Con las fiestas de San Mateo a la vuelta de la esquina, el Casco Antiguo ya empieza a cambiar de aspecto. Los operarios del Servicio Municipal de Obras trabajan desde este martes en la Plaza Mayor y en las calles adyacentes, donde reponen los adoquines y las losas que el paso del año ha ido dejando sueltos, hundidos o directamente rotos. Un repaso que se concentra, sobre todo, en el tramo que recorrerán las vaquillas enmaromadas: la Anteplaza, la calle Alfonso VIII y los alrededores de los Arcos del Ayuntamiento.

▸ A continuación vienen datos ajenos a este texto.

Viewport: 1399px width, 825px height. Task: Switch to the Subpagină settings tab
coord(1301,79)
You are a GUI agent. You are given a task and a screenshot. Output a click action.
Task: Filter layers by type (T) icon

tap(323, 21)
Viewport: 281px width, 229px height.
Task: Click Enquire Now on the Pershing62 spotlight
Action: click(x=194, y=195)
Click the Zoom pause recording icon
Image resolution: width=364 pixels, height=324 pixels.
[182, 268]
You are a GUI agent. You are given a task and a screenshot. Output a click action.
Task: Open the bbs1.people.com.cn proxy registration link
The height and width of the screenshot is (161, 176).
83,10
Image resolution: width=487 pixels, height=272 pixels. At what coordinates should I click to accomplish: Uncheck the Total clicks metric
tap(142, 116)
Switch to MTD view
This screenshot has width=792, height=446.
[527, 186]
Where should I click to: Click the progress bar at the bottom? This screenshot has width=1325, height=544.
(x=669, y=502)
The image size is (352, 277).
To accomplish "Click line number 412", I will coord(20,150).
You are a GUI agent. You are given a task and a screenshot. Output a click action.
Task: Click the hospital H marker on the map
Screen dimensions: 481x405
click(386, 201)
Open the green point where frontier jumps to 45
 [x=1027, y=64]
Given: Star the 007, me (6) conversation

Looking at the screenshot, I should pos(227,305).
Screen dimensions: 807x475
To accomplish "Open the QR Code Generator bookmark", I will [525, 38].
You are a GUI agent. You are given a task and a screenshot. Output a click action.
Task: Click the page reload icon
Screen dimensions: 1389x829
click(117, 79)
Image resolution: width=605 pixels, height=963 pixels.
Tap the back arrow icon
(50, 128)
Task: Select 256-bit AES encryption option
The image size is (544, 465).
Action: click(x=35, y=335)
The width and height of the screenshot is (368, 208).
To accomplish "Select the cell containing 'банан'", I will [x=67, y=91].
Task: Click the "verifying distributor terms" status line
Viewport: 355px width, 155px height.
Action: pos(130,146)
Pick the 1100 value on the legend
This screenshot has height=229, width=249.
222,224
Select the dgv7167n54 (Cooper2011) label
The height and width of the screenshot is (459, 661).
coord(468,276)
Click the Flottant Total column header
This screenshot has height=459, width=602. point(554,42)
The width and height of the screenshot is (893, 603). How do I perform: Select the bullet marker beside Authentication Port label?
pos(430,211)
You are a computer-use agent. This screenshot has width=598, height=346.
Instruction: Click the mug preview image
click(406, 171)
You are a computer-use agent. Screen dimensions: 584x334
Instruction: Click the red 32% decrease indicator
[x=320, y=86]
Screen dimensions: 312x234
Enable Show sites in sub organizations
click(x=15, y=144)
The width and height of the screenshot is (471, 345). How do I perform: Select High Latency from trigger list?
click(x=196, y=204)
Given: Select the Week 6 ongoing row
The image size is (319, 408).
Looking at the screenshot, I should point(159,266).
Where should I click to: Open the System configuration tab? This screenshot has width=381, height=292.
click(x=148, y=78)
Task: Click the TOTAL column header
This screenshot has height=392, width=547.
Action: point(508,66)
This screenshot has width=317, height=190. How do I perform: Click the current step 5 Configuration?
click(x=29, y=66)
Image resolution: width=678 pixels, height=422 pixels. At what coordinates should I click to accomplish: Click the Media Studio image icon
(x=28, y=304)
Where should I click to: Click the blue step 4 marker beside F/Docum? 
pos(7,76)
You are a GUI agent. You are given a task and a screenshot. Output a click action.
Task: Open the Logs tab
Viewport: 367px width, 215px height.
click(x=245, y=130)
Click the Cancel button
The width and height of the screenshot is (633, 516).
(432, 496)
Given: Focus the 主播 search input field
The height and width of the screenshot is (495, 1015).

A la vez que avanza esa reparación del pavimento, otro equipo instala ya las talanqueras que delimitarán el recorrido taurino durante los cuatro días de fiesta. Las barreras empiezan a levantarse en los puntos habituales como la Plaza Mayor, la Plaza de Obispo Valero o la subida hacia el Seminario y le dan a la plaza esa fisionomía tan reconocible que solo adopta una vez al año.
Es una estampa que se repite cada septiembre los días previos al 18, cuando comienza la fiesta matea, y que ya deja una expresión unánime entre los conquneses que pasean por el Casco antiguo: ¡ya huele a vaca!